Teleprint.   28th January, 1944.

From: High Command Of The Armed Forces, Operations Staff

To: Command In Chief Southwest, Field Marshal Kesselring.

                Within the next few days the Battle For Rome will begin. It will be decisive for the defence of central Italy and for the fate of 10th Army.

                But the significance of this struggle goes even beyond that, because the landing at Nettuno marked the opening of the invasion of Europe planned for 1944.

                The purpose of the enemy is to hold down large German forces as far away as possible from the bases in England where the main invasion forces are still standing ready, to wear down the German forces, and to gain experience for future operations.

                Of the significance of the battle which 14th Army is about to give, every one of its soldiers must be thoroughly aware.
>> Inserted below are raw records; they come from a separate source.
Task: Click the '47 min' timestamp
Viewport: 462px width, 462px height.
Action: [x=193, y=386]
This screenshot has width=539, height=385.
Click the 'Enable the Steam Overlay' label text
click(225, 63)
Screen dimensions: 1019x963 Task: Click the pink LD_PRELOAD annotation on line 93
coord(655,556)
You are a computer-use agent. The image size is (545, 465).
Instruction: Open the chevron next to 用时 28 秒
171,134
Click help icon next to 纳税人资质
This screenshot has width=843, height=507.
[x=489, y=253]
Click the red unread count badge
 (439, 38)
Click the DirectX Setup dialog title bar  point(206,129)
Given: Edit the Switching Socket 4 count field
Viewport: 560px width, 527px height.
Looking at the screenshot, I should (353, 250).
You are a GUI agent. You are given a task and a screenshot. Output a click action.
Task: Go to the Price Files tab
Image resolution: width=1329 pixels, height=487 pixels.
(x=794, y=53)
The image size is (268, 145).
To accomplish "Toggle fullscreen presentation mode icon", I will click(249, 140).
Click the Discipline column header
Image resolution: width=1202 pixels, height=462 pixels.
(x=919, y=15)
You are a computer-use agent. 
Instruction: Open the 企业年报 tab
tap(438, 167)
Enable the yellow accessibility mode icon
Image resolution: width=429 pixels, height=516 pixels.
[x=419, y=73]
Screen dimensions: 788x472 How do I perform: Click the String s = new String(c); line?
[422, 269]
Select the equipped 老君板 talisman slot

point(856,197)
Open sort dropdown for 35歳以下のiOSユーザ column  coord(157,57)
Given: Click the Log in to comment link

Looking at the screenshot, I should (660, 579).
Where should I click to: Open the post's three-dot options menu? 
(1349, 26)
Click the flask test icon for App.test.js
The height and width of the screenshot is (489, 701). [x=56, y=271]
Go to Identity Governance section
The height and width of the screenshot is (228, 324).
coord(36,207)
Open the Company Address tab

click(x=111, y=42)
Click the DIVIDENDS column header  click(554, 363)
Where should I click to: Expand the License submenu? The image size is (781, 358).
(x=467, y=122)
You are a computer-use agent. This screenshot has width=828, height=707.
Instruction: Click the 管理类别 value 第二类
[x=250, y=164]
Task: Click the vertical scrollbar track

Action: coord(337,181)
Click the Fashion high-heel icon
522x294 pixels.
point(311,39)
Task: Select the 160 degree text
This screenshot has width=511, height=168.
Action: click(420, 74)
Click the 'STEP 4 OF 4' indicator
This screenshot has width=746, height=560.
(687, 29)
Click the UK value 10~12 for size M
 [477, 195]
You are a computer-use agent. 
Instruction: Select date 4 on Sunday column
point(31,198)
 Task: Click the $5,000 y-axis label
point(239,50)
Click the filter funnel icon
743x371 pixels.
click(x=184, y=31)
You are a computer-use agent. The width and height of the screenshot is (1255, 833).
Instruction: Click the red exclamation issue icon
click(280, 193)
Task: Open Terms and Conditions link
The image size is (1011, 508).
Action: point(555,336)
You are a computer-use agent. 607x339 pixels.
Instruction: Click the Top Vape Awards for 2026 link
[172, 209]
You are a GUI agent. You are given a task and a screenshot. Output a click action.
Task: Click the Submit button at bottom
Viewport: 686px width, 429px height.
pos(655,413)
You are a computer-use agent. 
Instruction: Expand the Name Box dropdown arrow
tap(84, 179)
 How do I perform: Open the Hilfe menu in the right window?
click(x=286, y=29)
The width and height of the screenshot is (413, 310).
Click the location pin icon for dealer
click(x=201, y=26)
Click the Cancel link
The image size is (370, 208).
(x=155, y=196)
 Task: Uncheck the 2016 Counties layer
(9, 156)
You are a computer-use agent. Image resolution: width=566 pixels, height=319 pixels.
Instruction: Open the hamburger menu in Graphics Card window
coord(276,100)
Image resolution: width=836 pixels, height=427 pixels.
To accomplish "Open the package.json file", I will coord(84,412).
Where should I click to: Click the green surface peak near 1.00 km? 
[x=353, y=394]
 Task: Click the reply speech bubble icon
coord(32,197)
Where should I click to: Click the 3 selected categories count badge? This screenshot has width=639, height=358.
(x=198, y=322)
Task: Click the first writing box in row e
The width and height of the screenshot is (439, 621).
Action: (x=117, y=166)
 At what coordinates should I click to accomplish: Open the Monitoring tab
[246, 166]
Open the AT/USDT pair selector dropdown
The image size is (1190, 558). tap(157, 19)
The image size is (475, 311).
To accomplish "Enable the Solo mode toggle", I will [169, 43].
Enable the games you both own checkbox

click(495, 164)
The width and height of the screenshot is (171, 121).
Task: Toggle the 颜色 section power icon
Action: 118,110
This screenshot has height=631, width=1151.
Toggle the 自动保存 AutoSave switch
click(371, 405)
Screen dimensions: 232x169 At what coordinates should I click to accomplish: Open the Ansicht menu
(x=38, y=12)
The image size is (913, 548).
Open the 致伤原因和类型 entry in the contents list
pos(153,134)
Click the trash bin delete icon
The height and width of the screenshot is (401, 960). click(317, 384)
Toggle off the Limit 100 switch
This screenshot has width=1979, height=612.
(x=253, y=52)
                It is not sufficient to give clear and tactically correct orders. All Officers and Men of the Army, the Airforce, and the Navy must be penetrated by a fanatical will to end this battle victoriously, and never to relax until the last enemy soldier has been destroyed or thrown back into the sea. The battle must be fought in a spirit of holy hatred for an enemy who is conducting a pitiless war of extermination against the German Folk, who is prepared to adopt any means to this end, and who, without any higher ethical purpose, seeks only the annihilation of Germany and, with her, of European culture.

                The fight must be hard and merciless, not only against the enemy, but against all Officers and units who fail in this decisive hour.

                The enemy must be forced to recognise, as he did in the fighting in Sicily, on the Rapido River, and at Ortona, that the fighting strength of Germany is unbroken, and that the great invasion of 1944 is a hazardous enterprise which will be drowned in the blood of Anglosaxon soldiers.

Adolf Hitler.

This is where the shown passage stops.